In just a little more than 2 days... Congratulations Paul! :bow:

paulunderwood 2017-02-23 15:01

[QUOTE=ET_;453533]In just a little more than 2 days... Congratulations Paul! :bow:[/QUOTE]

:no: Luigi, it is Serge and Ryan et al you should be congratulating :smile:

ET_ 2017-02-23 16:27

[QUOTE=paulunderwood;453537]:no: Luigi, it is Serge and Ryan et al you should be congratulating :smile:[/QUOTE]

Oh, I thought it was just another proven PRP... next time I will check the link before posting, sorry Serge and Ryan :redface:

paulunderwood 2017-02-23 21:26

[QUOTE=Batalov;453415]
Time for parallel-PFGW testing! :rolleyes:[/QUOTE]

Any joy there, Serge?

Batalov 2017-02-23 21:48

That was a hypothetical...

Someone else reported that it does work, didn't they?

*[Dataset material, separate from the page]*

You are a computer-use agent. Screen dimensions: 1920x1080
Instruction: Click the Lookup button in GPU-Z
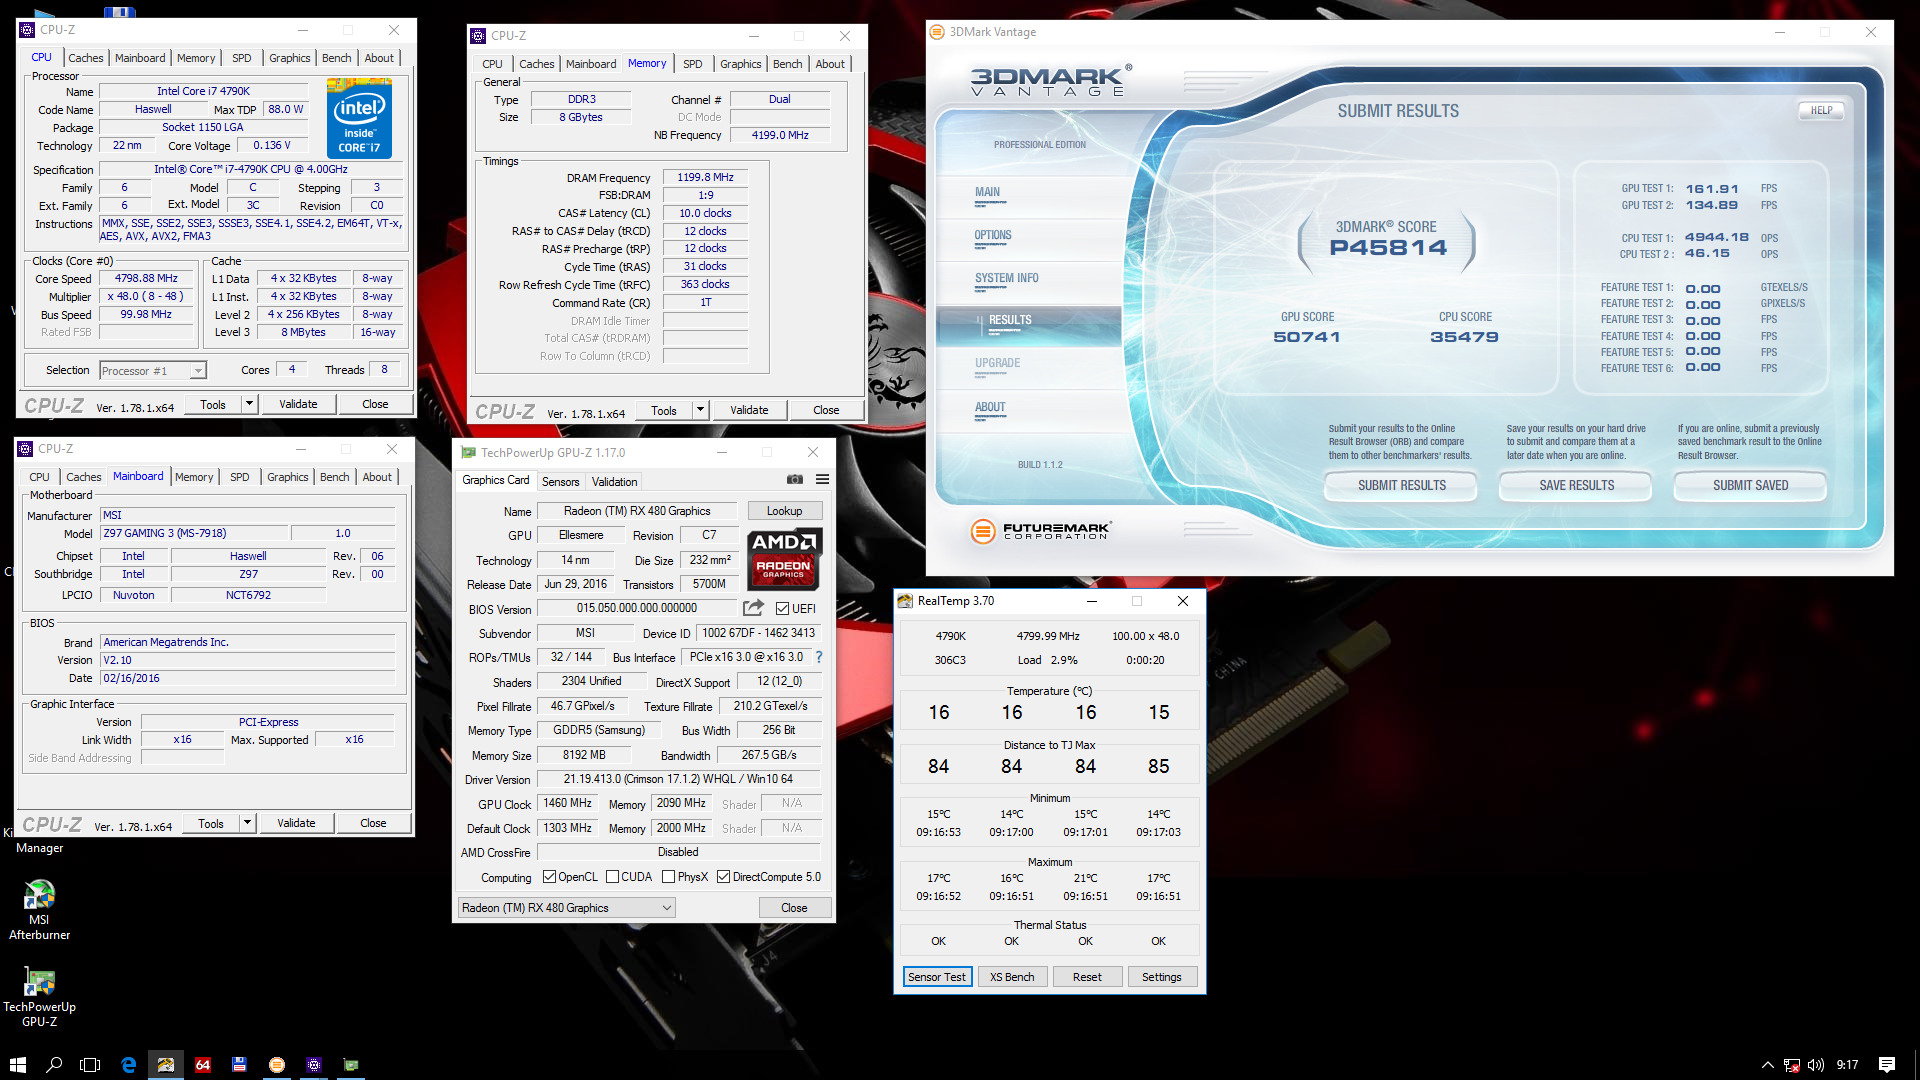click(784, 511)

paulunderwood 2017-02-23 21:53

[QUOTE=Batalov;453574]That was a hypothetical...

Someone else reported that it does work, didn't they?[/QUOTE]

Yeah, me. See: [url]http://www.mersenneforum.org/showthread.php?p=452599#post452599[/url]

One line with [c]sed[/c] to alter it.

I would run it myself, on your new prime, but there is little point -- besides it would take more than ~3 days on my 4770k :wink:

paulunderwood 2017-02-24 05:22

[QUOTE=pepi37;453423]Is there end of your prime findings? :bow: :bow: :bow:[/QUOTE]

:bump:

axn 2017-03-11 08:45

What is the status of 49152? Is it nearing completion? 26 primes and counting...

Batalov 2017-03-11 16:41

Yes, near finishing. (It was run on a few EC2 nodes and now I only have a clean up run closing small unfinished gaps; the largest being ~562k-600k.)

The slope of the sequence of [I]b[/I] values is reasonably close to the ad hoc expected [FONT=Times New Roman][SIZE=2]γ [/SIZE][/FONT][SIZE=2]• (2m) [FONT=&quot]≈ [/FONT]56721[/SIZE]

Batalov 2017-10-28 00:08

1 Attachment(s)
[QUOTE=Batalov;401873]I've systematically scanned the Phi(3,-b^2^15) P.I.E.S. series and here is the chart for the numerologists to ponder.

This is the distribution of the 30 b values for which Phi(3,-b^2^15) is prime, and it is fairly clumpy in parts: there are seven primes for b<46,000; ...[/QUOTE]
There are now 48 of the Phi(3,-b^2^15) P.I.E.S. and the slope is remarkably close to γ • (2m) ≈ 37814

Batalov 2018-01-24 22:06

While filling in missing values (a(11)-a(13)) in [url]https://oeis.org/A298206[/url] found a rather "late" bloomer prime (165394^49152-165394^24576+1, a 256501-digit prime).
a(13) = [B]165394[/B] stands out quite far from the "expected range to find it" (~30,000).

Just an illustration for statistical inferences about "where the next Mersenne is" or the like.
It is where it is, no matter where it was "expected". :rolleyes:

P.S. Left the scripts running for a few minutes and the next one showed up almost immediately: a'(13) = [B]165836[/B].
165394^49152-165394^24576+1 is a 256501-digit prime.
165836^49152-165836^24576+1 is a 256558-digit prime.
No smaller b<165394 with b^49152-b^24576+1 prime.

That's even funnier: this is directly related to silliness of those who stop searches for certain "k" values in Riesel search project - just because "there was a prime found just now. Now there will not be another one for miles." No, silly, the probability is exactly the same for each next candidate!